深度学习三巨头之一,2018年度图灵奖获得者Geoffrey Hinton近日在arXiv上发表了一篇只包含idea,没有任何实验的44页长文,文章致力于将Transformer、Contrastive representation learning、Capsule等前沿技术结合起来,提出了一个名为GLOM的系统,旨在回答“神经网络如何将不同输入图像动态解析为对应的局部-整体层次结构”这一关键问题,本文将对论文进行深入讲解,帮助大家了解GLOM系统的前世今生。
「这篇论文并没有描述一个已经在运行的系统。它只描述了一个有关表示的单一想法, 允许将几个不同的小组所取得的进步组合到一个称为 GLOM 的假想系统中。这些进步包含。GLOM 回答了一个问题:具有固定架构的神经网络如何将图像解析为部分 - 整体的层次结构,而每个图像的层次结构又都不同?
本论文描述了一种非常不同的方法,使用胶囊来表示神经网络中的部分 - 整体层次结构。

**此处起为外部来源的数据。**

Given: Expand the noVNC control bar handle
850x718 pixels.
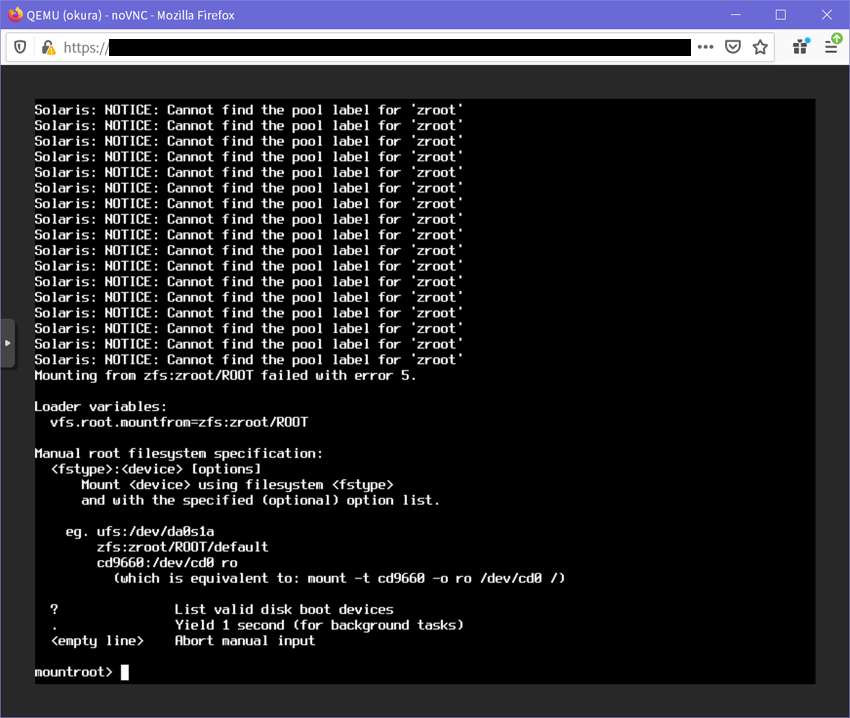Looking at the screenshot, I should 7,343.
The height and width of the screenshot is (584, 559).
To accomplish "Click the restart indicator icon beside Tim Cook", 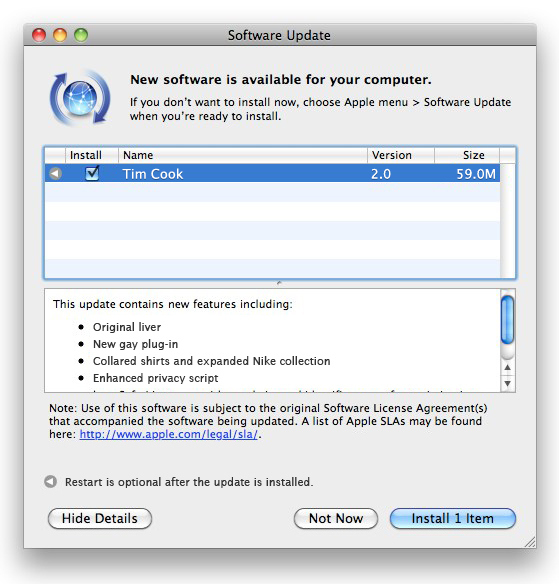I will tap(55, 174).
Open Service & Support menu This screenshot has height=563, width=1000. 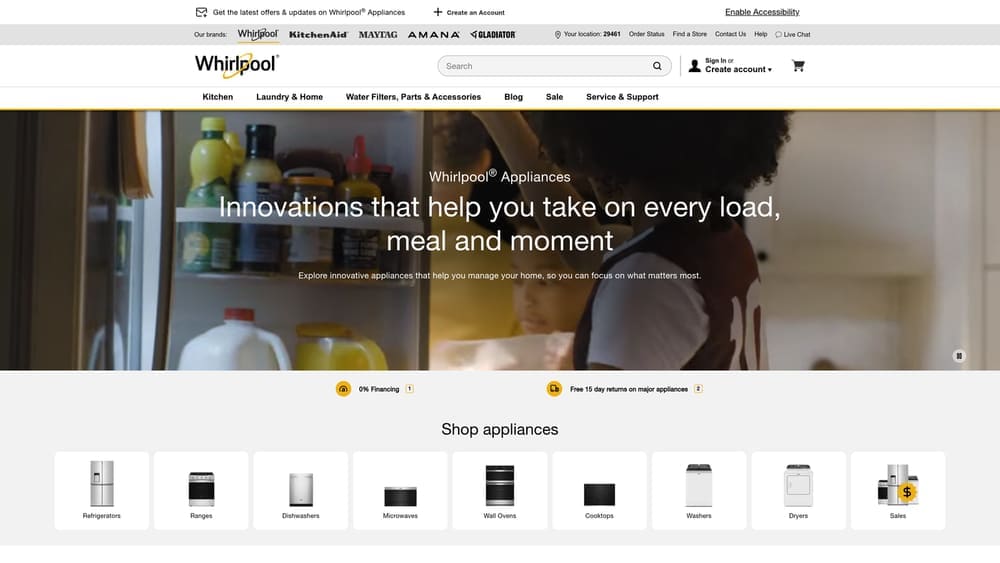622,97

尽管本文主要关注单个静态图像的感知,但将 GLOM 看作一个处理帧序列的 pipeline 是最容易理解的,因此一张静态图像将被视为一些相同帧组成的序列。 GLOM 架构是由大量使用相同权重的列组成的。每一列都是空间局部自编码器的堆栈,这些编码器学习在一个小图像 patch 中出现的多级表示。每个自动编码器使用多层自底向上编码器和多层自顶向下解码器将某一层级上的嵌入转换为相邻层级上的嵌入。这些层级与部分 - 整体层次结构中的层级相对应。例如,当显示一张脸的图像时,单个列可能会收敛到表示鼻孔、鼻子、脸和人的嵌入向量上。图 1 显示了不同层级的嵌入如何在单个列中交互。